Where this broke my Flutter workflow (in a good way)

The first thing I noticed was that the agent is boring-good at the boring parts. Adding a new screen, wiring routing, plumbing a model through a repository into a view — the kind of work that used to eat a Tuesday morning now happens while I’m refilling coffee.

The second thing I noticed was the opposite: on genuinely tricky things the agent is polite about uncertainty. It writes a test, runs it, reads the output, comes back and says “the test proves the bug is in the serializer, not the widget; I think the fix is here — want me to try?” That’s a better conversation than I had with myself before.

The recipe format

Everything gets better when you give the agent shape. I keep a .claude/skills/ directory in every Flutter repo with short, imperative markdown files — each one a “recipe” for a specific SDLC step. One for adding a feature. One for fixing a bug. One for shipping a release. Each recipe tells the agent which commands to run, in what order, and what counts as “done.”

A fix recipe might look like: (1) reproduce the bug with a failing test; (2) make the test pass with the smallest patch; (3) run the full suite; (4) run the linter; (5) commit with a Conventional Commits message. The agent follows that flow and I get to review a pull request shaped exactly how I’d shape it myself.

The trick is that the recipes are short. Long recipes rot. If a recipe has more than a dozen bullets I split it in half.

What I’ve stopped doing

I used to manually keep a TODO list in my head for every feature. Now I dispatch the agent and do something else. When it comes back I read the diff.

I used to context-switch between a dozen tabs. Now the agent reads the docs for me and paraphrases. I spot-check when the answer matters.

I used to write scaffolding code. Now I write the contract — interfaces, schemas, test names — and the agent fills in the implementation that satisfies it.

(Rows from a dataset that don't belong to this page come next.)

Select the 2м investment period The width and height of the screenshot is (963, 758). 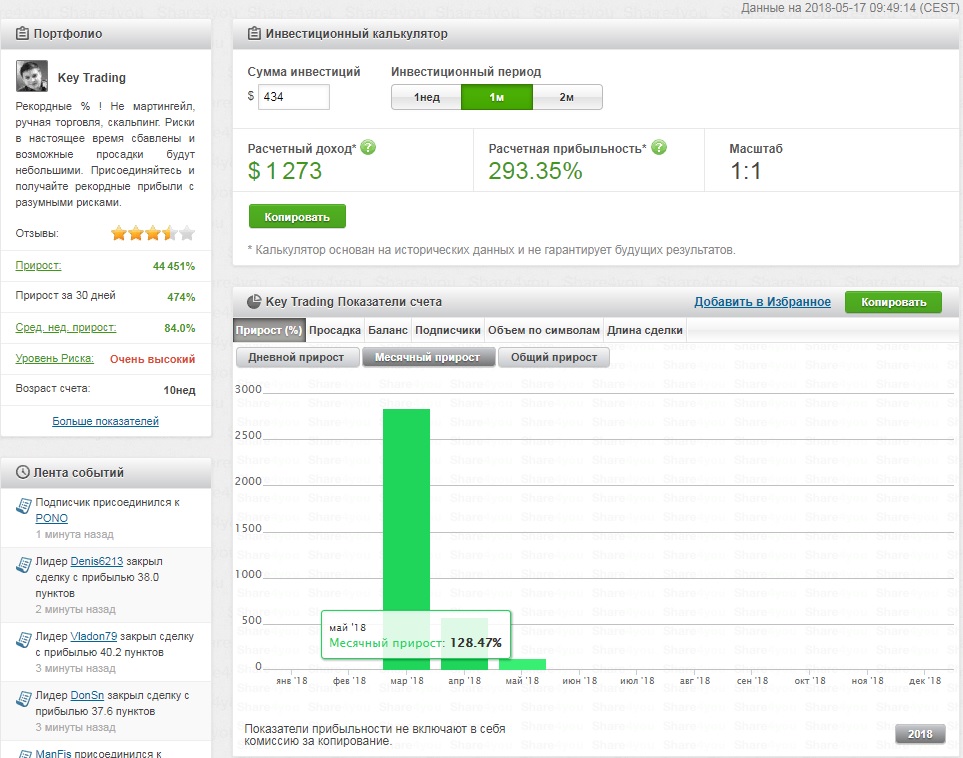pos(567,97)
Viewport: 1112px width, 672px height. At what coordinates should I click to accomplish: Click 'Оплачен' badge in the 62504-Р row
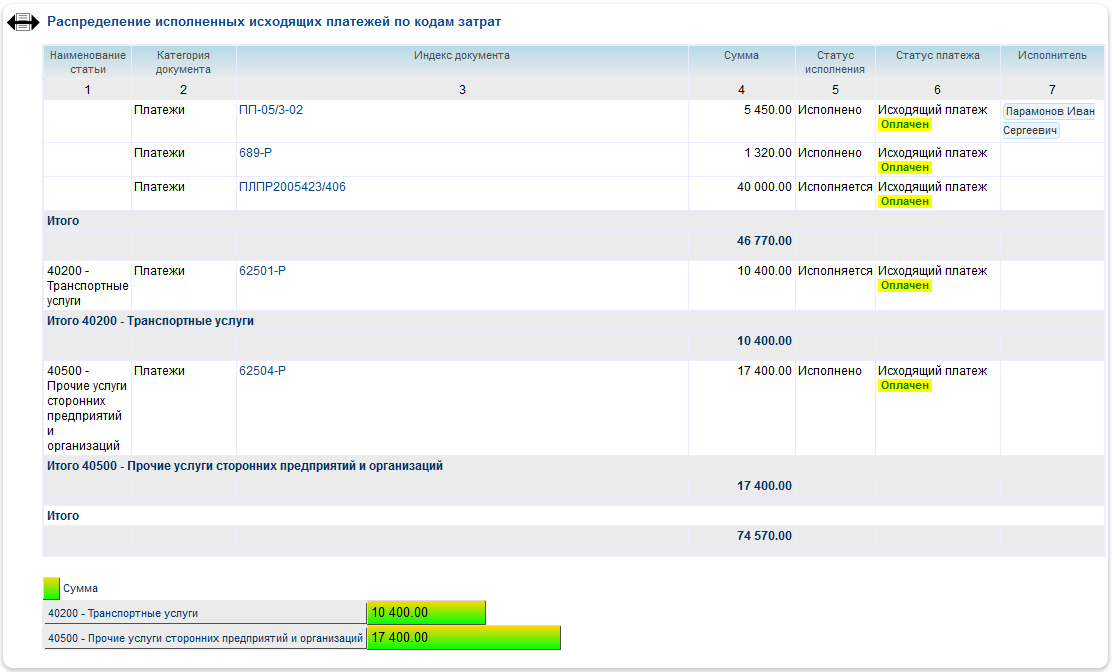(x=905, y=386)
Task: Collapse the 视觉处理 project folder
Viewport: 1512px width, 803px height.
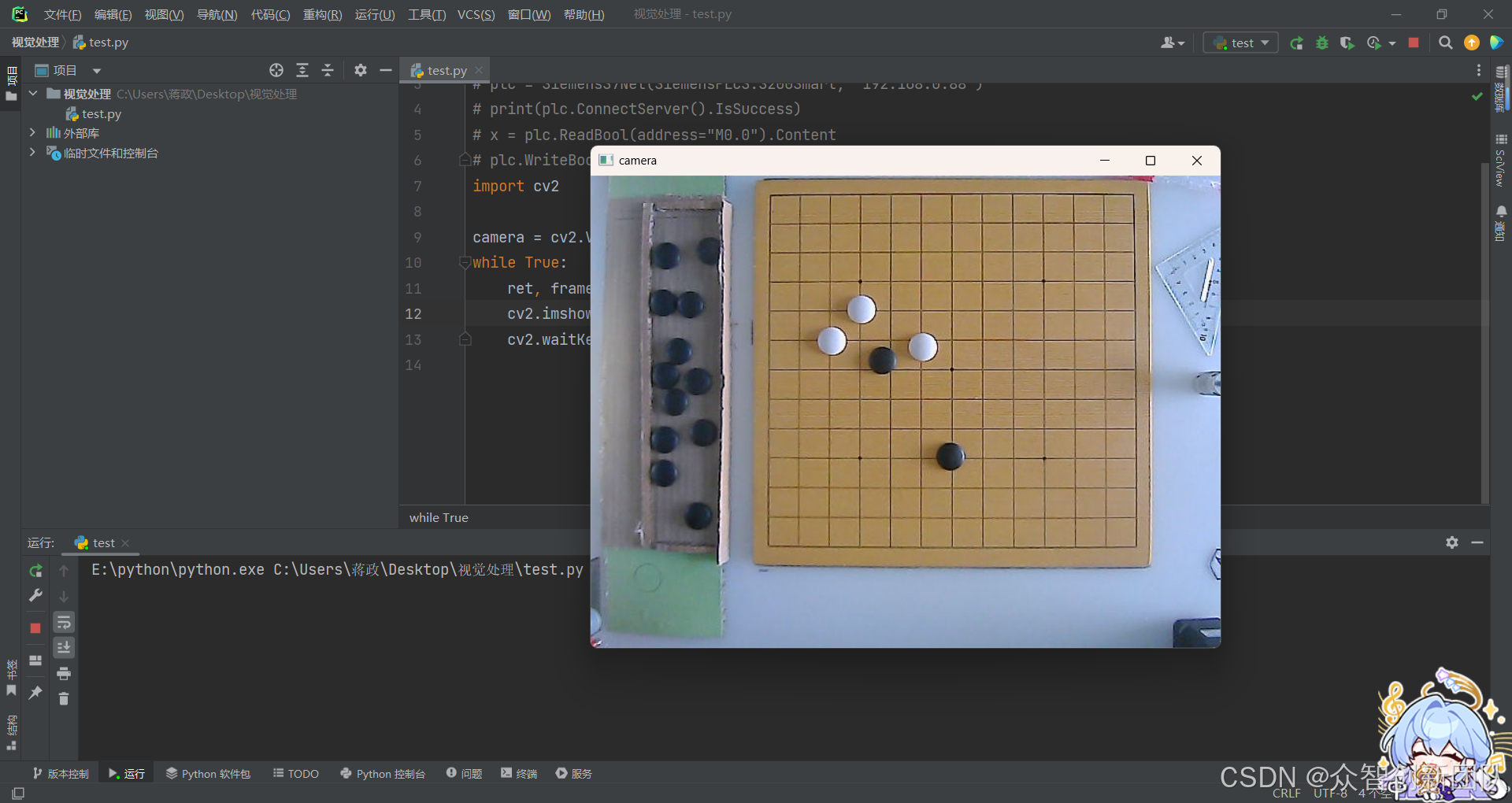Action: coord(32,94)
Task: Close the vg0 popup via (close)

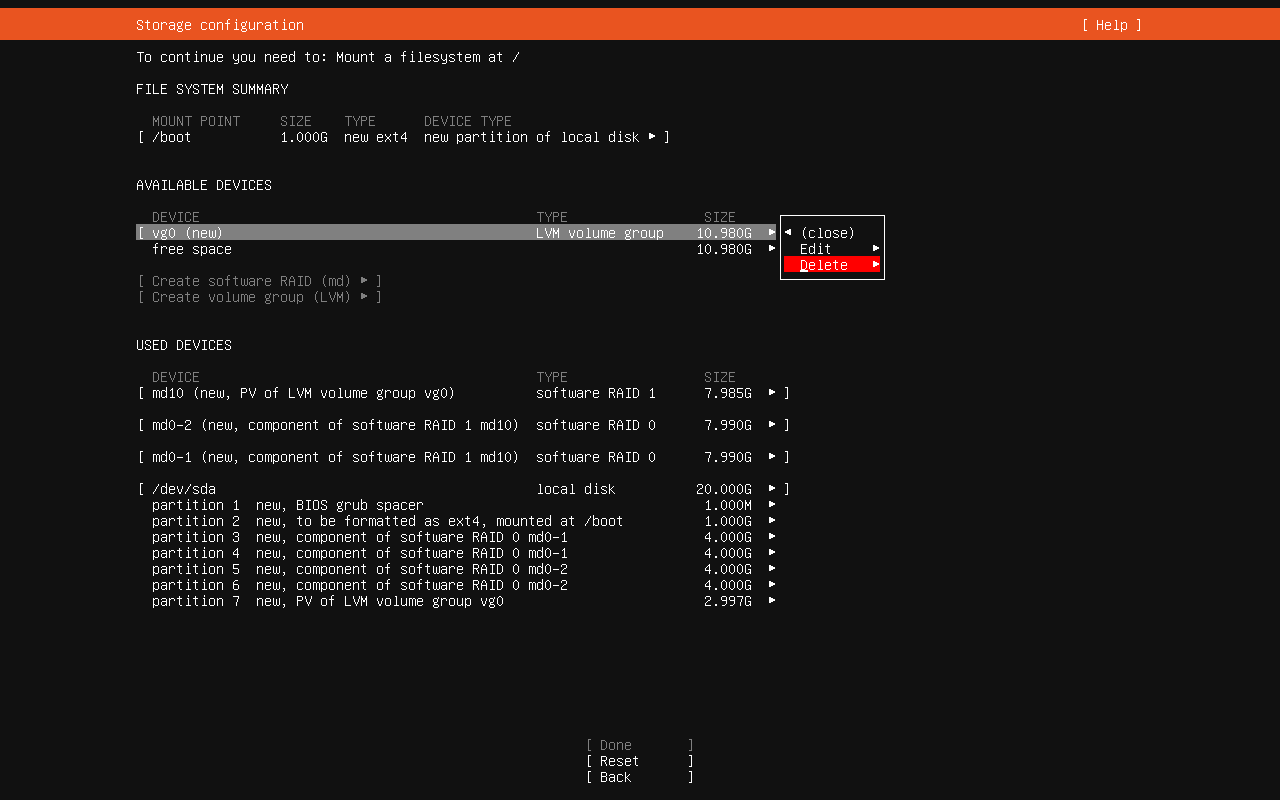Action: (x=827, y=233)
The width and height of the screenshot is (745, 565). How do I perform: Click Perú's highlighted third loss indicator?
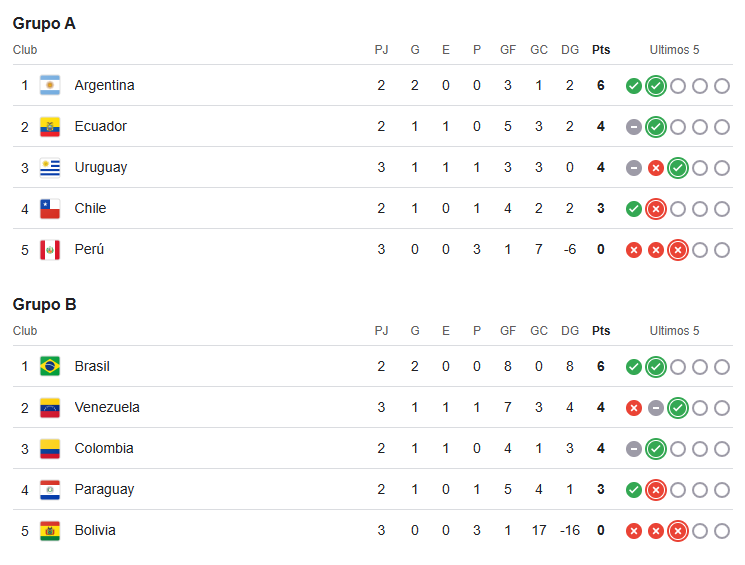pos(678,250)
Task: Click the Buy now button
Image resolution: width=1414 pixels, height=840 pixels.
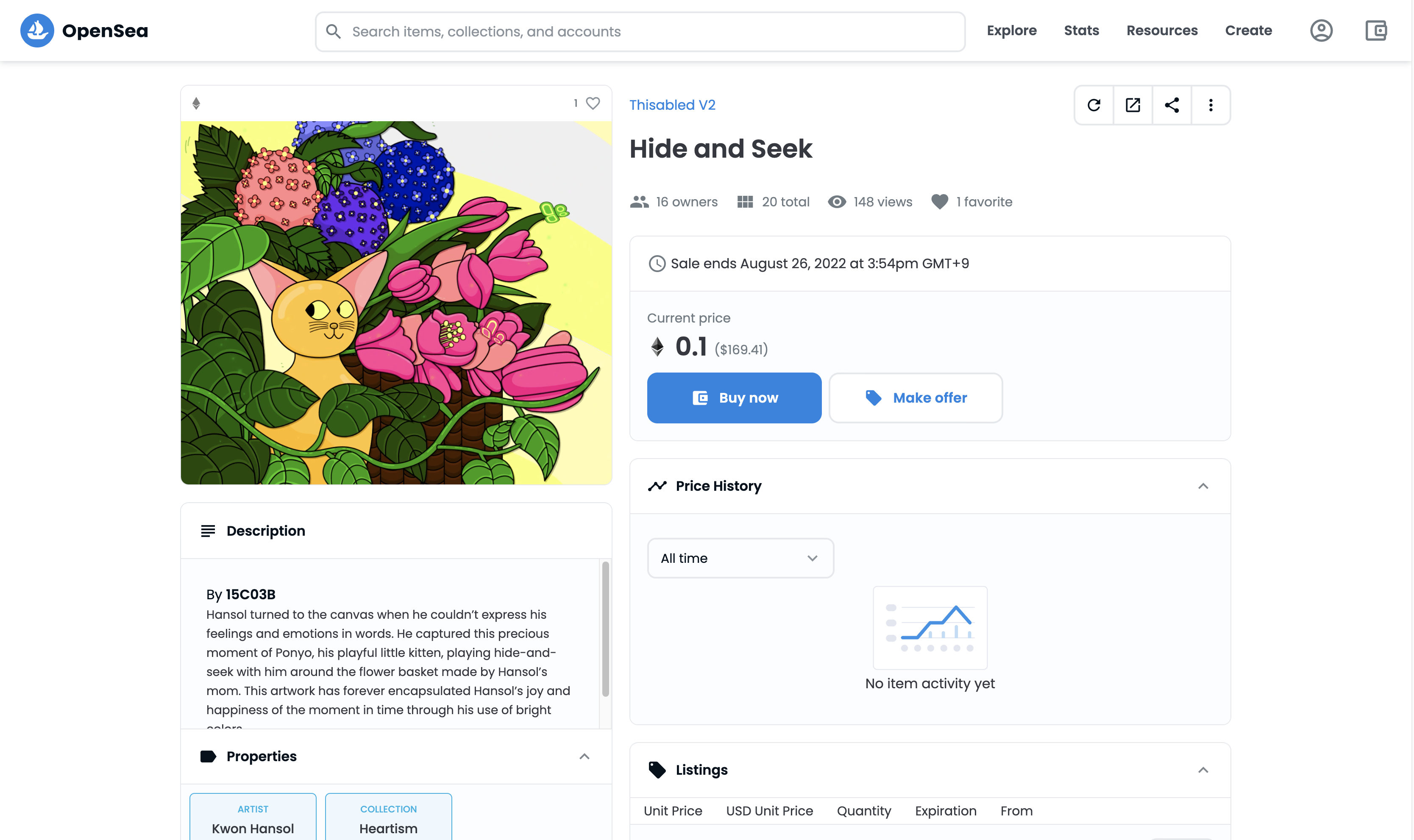Action: [x=734, y=398]
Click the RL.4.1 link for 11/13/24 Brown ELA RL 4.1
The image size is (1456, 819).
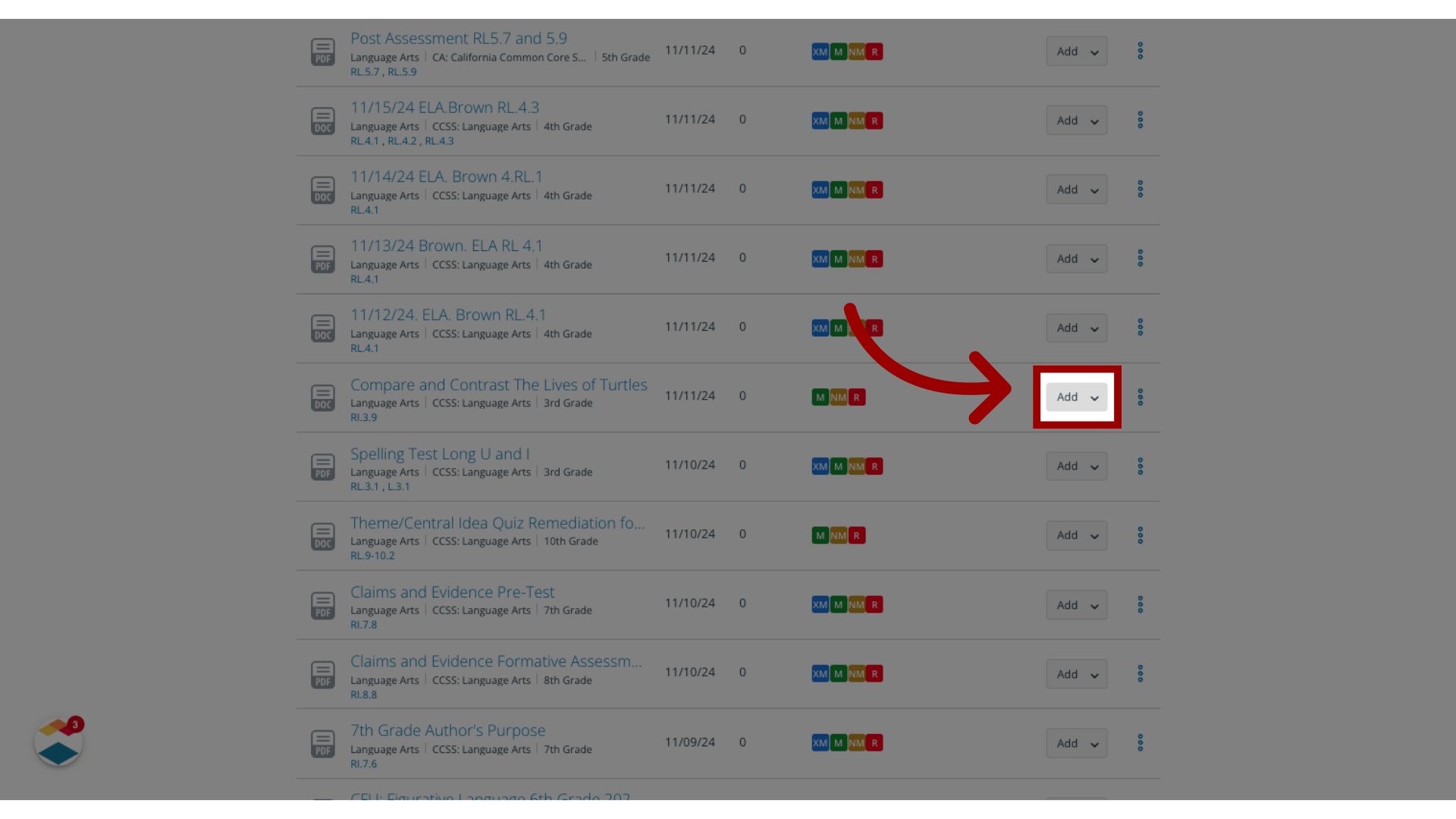click(x=364, y=278)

I still write the hard parts by hand. The parts where I need to think through a subtle invariant or a tricky cache. The AI isn’t better at those yet. But it’s freed up so much of the easy-work time that I can actually think about the hard parts instead of being numb from having fought through a thousand tiny ceremonies first.

What I’m still figuring out

The interesting failure mode isn’t “AI writes bad code.” It’s “AI writes fine code for the wrong question.” You give it a bug report that said “the button doesn’t work” and it adds a disabled state check, when the real issue is that a prior refactor made the tap event handler unreachable. The fix works for the reported symptom and hides the underlying problem.

The antidote is being honest about what the bug actually is. Which is good practice anyway. It just becomes more expensive to skip.

If you want to try this

Put this in your repo and go: a .claude/skills/ folder with fix.md, feature.md, ship.md. Each one short. Each one telling the agent what “done” means for that kind of task. Trust your linter and your test suite — they’re the agent’s feedback signal, and if they’re weak the agent will drift. The better your tools, the better your agent.

Flutter happens to have great tools. flutter analyze, flutter test, dart format, dart fix. Plug those into the agent and the quality bar is self-enforcing.

The actual change for me wasn’t about code. It was about what I do all day. Less typing. More thinking. More shipping.